Required action:
The required lines are those that contain "link"; pull them out of the data and copy them.

Dataset entries
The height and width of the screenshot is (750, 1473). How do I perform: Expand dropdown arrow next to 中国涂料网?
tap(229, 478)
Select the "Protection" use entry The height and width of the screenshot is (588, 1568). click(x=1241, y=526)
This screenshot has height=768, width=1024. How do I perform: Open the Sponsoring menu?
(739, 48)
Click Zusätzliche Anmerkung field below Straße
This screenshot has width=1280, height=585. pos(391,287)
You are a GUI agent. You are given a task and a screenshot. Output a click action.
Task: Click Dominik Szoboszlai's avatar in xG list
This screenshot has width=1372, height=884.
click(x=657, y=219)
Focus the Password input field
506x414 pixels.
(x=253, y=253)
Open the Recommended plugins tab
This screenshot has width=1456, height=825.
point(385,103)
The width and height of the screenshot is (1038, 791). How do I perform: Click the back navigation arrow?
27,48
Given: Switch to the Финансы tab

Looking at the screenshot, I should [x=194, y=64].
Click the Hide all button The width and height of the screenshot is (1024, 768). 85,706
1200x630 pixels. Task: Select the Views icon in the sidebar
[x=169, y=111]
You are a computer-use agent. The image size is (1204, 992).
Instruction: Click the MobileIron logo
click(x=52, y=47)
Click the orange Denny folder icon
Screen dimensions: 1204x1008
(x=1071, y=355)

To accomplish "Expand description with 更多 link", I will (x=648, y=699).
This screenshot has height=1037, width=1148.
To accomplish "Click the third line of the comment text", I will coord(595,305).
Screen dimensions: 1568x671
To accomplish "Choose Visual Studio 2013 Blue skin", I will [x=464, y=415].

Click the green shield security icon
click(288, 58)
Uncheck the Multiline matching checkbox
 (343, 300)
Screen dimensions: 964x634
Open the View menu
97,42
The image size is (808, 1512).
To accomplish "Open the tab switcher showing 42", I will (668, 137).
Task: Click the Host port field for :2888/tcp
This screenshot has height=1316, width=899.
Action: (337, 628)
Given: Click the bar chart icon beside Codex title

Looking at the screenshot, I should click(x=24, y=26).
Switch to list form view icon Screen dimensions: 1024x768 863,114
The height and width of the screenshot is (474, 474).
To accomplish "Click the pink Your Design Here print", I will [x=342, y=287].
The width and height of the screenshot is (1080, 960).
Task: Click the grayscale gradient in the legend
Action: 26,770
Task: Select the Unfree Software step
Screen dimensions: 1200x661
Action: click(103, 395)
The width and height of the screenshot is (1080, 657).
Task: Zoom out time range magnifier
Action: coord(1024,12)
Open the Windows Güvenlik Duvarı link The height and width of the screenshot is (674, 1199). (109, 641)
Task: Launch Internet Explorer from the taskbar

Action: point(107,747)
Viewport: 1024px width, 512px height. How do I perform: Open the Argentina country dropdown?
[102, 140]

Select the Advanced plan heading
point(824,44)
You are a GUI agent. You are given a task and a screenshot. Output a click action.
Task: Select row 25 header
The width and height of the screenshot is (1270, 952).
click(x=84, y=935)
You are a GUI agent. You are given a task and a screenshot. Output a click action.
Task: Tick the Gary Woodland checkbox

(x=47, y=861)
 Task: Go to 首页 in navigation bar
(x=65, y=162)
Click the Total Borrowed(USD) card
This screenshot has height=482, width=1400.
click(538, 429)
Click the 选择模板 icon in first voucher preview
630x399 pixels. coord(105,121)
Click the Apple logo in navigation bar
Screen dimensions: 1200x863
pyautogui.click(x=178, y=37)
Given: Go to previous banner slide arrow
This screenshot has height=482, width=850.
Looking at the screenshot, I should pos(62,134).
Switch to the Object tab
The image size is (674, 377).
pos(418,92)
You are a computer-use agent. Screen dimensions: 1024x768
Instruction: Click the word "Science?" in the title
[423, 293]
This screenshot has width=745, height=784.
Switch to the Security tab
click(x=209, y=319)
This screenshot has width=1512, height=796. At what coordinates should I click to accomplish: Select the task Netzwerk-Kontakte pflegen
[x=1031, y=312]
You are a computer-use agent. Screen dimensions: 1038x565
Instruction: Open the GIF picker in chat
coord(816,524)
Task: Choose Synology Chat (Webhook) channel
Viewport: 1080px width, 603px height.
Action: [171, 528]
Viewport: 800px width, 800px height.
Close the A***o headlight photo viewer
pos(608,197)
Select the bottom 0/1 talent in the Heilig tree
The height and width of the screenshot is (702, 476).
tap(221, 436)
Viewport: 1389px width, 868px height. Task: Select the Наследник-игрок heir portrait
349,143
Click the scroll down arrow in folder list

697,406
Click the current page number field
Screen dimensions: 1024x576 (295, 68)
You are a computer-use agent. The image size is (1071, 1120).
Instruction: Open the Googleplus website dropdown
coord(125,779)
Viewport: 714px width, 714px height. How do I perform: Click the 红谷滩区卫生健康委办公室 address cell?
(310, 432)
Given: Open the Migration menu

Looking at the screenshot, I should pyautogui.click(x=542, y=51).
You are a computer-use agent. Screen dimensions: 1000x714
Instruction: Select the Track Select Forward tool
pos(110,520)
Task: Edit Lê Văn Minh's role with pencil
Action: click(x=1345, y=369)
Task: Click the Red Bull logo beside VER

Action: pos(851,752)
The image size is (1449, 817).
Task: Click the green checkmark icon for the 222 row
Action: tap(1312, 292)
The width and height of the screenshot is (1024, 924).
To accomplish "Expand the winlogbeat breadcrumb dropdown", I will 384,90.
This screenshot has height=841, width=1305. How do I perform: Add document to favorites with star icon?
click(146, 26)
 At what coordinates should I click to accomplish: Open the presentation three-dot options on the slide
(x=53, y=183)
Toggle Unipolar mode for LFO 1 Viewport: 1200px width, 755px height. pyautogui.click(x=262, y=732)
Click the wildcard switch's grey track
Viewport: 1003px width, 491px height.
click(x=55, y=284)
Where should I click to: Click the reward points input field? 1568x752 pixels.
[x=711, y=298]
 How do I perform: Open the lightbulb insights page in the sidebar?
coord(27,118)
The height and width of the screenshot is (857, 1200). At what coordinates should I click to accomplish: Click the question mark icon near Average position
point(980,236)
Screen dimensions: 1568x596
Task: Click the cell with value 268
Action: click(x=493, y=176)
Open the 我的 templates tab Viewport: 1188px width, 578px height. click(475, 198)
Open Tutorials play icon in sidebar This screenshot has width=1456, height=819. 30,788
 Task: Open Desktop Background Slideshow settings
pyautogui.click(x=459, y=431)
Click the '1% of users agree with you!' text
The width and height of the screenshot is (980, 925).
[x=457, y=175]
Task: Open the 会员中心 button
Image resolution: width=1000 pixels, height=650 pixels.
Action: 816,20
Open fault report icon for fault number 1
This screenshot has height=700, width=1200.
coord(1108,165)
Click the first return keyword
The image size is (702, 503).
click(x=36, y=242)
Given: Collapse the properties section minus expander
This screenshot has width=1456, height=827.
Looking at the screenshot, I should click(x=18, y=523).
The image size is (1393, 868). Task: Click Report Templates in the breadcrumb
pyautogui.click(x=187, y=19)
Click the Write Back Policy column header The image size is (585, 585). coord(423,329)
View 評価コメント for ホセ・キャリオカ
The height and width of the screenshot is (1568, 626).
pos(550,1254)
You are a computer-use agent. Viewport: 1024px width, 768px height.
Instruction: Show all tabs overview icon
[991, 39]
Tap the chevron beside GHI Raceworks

Expected output:
To accomplish "Expand description with 更多 link", I will (x=648, y=699).
Open the Windows Güvenlik Duvarı link The height and width of the screenshot is (674, 1199). (109, 641)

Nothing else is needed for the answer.